In no particular order:
A brilliant idea. You upload an image, slideshow or video to Voicethread and invite your audience to comment either by voice using a microphone; text, or now they even have a web cam comment feature. Not tried this last one yet. Fantastic for PSHE, Art, History, Global Issues etc. Here’s an example: http://voicethread.com/share/20302/
Photobucket is my new favourite image bank now that Phanfare has gone subscription only. Great place to hunt for image resources for your whiteboard and PowerPoints, but also great to upload your own photos as well. It automatically generates the HTML link code for you to link to your blog. Simply copy the code from the HTML box under the image and paste into your blog post using the Code tab. Alternatively, try Flickr.
Fantastic collection of PowerPoints on every subject imaginable. Easy to embed in a blog post, and very easy to upload your own PowerPoints for sharing on your blog. Next time your class are doing a PowerPoint pressie, tell them that the top three are going on to the class blog and see if that impacts on the standard of work. Here’s my Slideshare page
An educational version of Youtube. Much of Teachertube’s content is aimed at KS3 and up, but there is still some great content to share with your class and it’s really easy to upload your own videos and embed them in your blog.
Next time your class are writing poetry, get thenm to record the poem on the pc and retell it via a Voki. Super customisable characters and backgrounds to choose from and embed the result in your blog. Wicked.
Why every school in the country doesn’t use this fantastic free service is beyond me (as are the local authorities who block it (for the most bizarre of reasons, in one NW LA’s case). Every time you find a useful website, instead of saving it in your web faourites on your PC, save it and tag it in del.icio.us. Your favourites are then available wherever you can find a web connection. Here’s my del.icio.us page.
Online mind mapping and concept mapping. Get good at using this on your whiteboard, then everytime you have finished your map publish it on your blog for the class to base their homework on, refer to again or simply for you to pull up next time you revisit the subject to remind them of prior learning.
Twitter answers the question, “What are you doing right now”. To many people it seems like an endless stream of pointless text messages, however, if you start to follow like-minded educationalists, you can soon build a very effective personal learning network who can answer your questions, collaborate in projects and teach you all sorts of new ideas. Give it a go, it’s addictive. Oh, and you can embed your Tweets into your blog, too.
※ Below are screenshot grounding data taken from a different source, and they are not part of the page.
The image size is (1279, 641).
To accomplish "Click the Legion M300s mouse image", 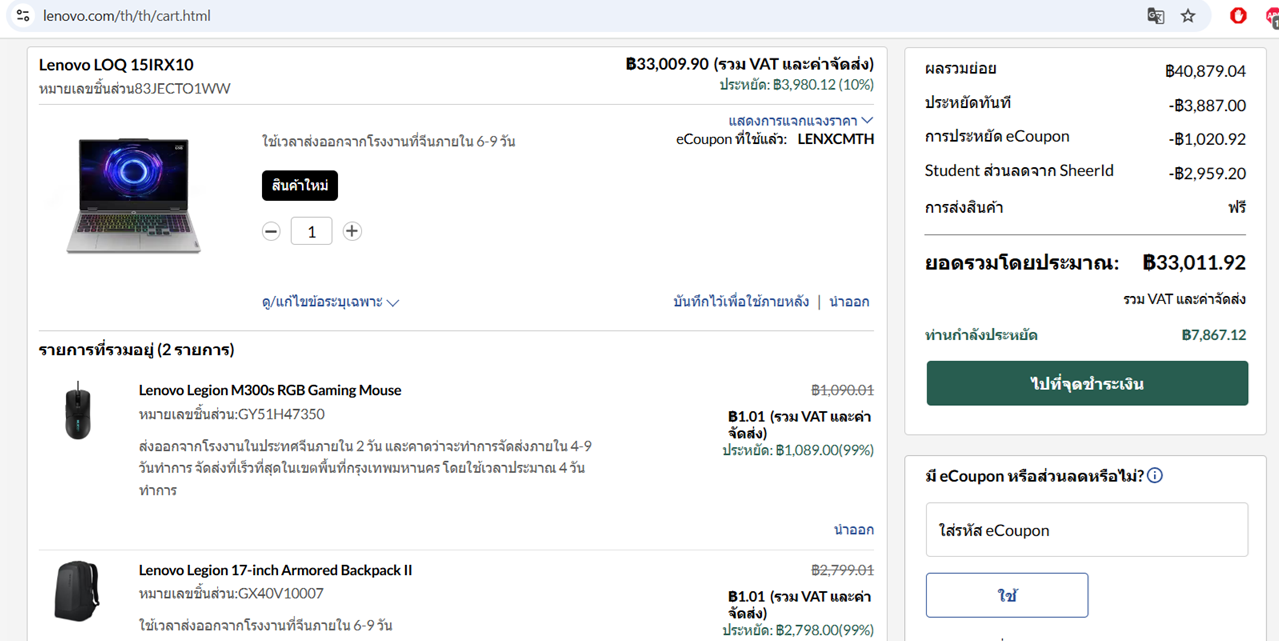I will (77, 410).
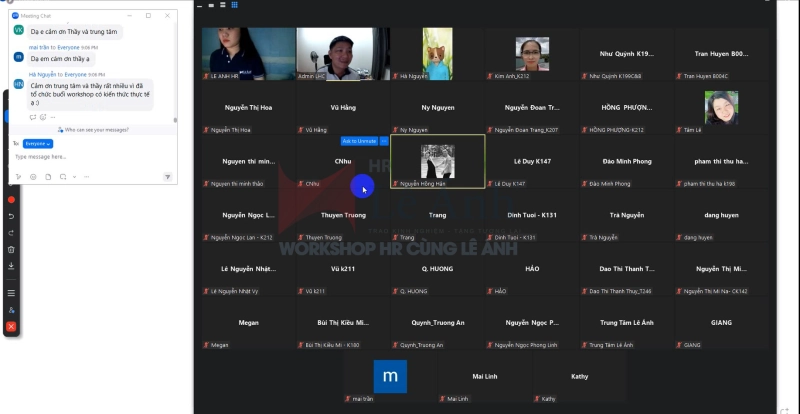
Task: Open more options next to Ask to Unmute
Action: (384, 141)
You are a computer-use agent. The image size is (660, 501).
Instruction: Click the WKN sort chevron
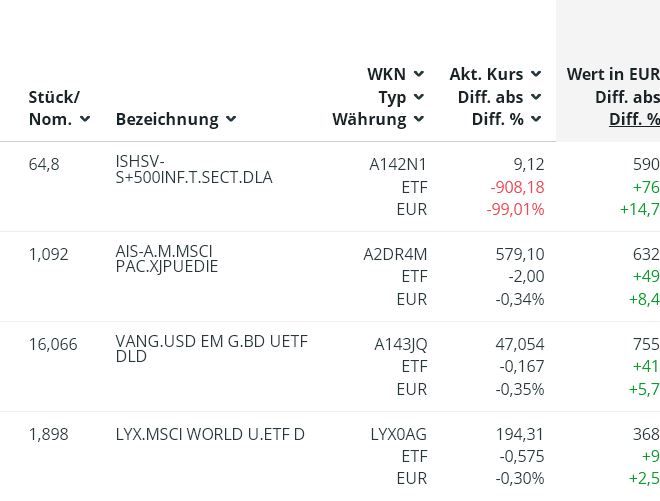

Follow me on Twitter: HGjohn
Many of the classes blogging through the Creative Blogs community have virtual class pets, educational games, countdown clocks, local weather, maps and loads of fun stuff on their blogs courtesy of Widgetbox, a collection of tens of thousands of widgets specifically designed to embed in blogs. It’s all about engagment, and Widgetbox provides it in spades.
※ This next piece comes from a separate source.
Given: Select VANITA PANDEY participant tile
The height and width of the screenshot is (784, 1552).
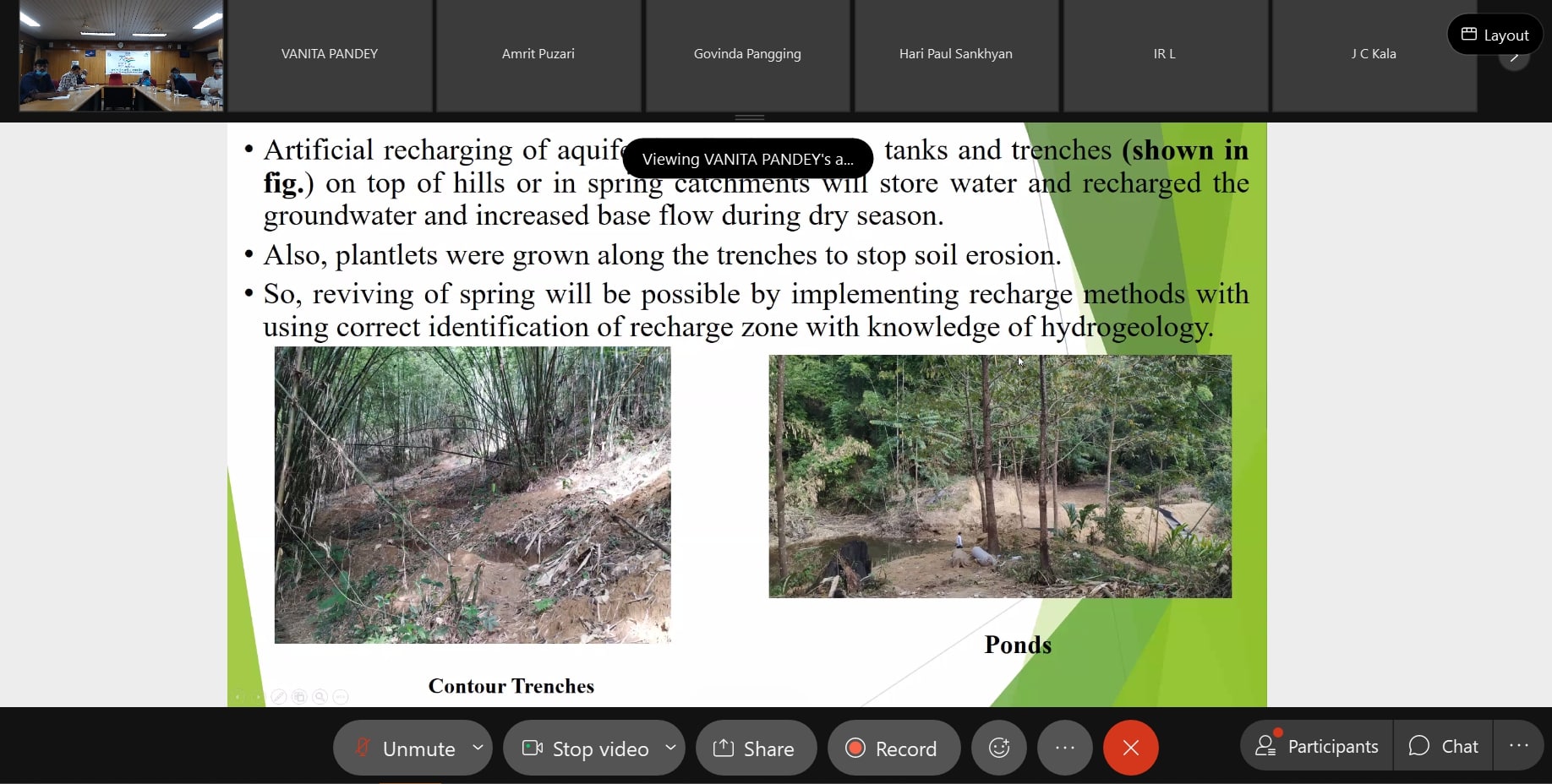Looking at the screenshot, I should [x=330, y=56].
Probably the easiest site I’ve seen to use for creating podcasts. The first 100mb of hosting is free, thereafter you pay (it’s still cheap, though). Simply edit your podcast in school, upload to Solidcasts and put a link in your blog Easy.
Rockyou allows you to upload digital images and then incorporate them into some really cool slideshows. There are loads of themes and transitions to choose from, and you can even add copyright free music to your show. The resulting slideshow is simplicity itself to embed into your blog. Mystifyingly, some authorities choose to block this, but usually not the alternative: Bubbleshare which is pretty good, and just as easy to embed, if not quite as cool as Rockyou. Nothing like a consistent web-filtering policy!
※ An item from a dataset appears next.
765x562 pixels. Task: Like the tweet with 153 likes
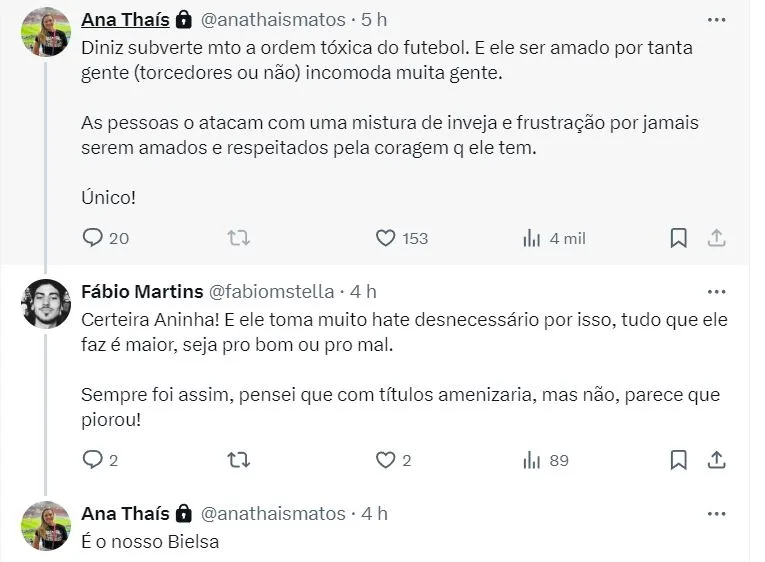(x=386, y=238)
So there you have it, my top eleven free services to add value to your blog site. For instructions on embedding most of these into a WordPress MU blog, go to http://support.creativeblogs.net. For those that I haven’t done a “How to” yet will be added during half-term.
I’m hoping that, through the magic of web 2.0, teachers who’ve come across other equally great resources might care to comment and add them to this post.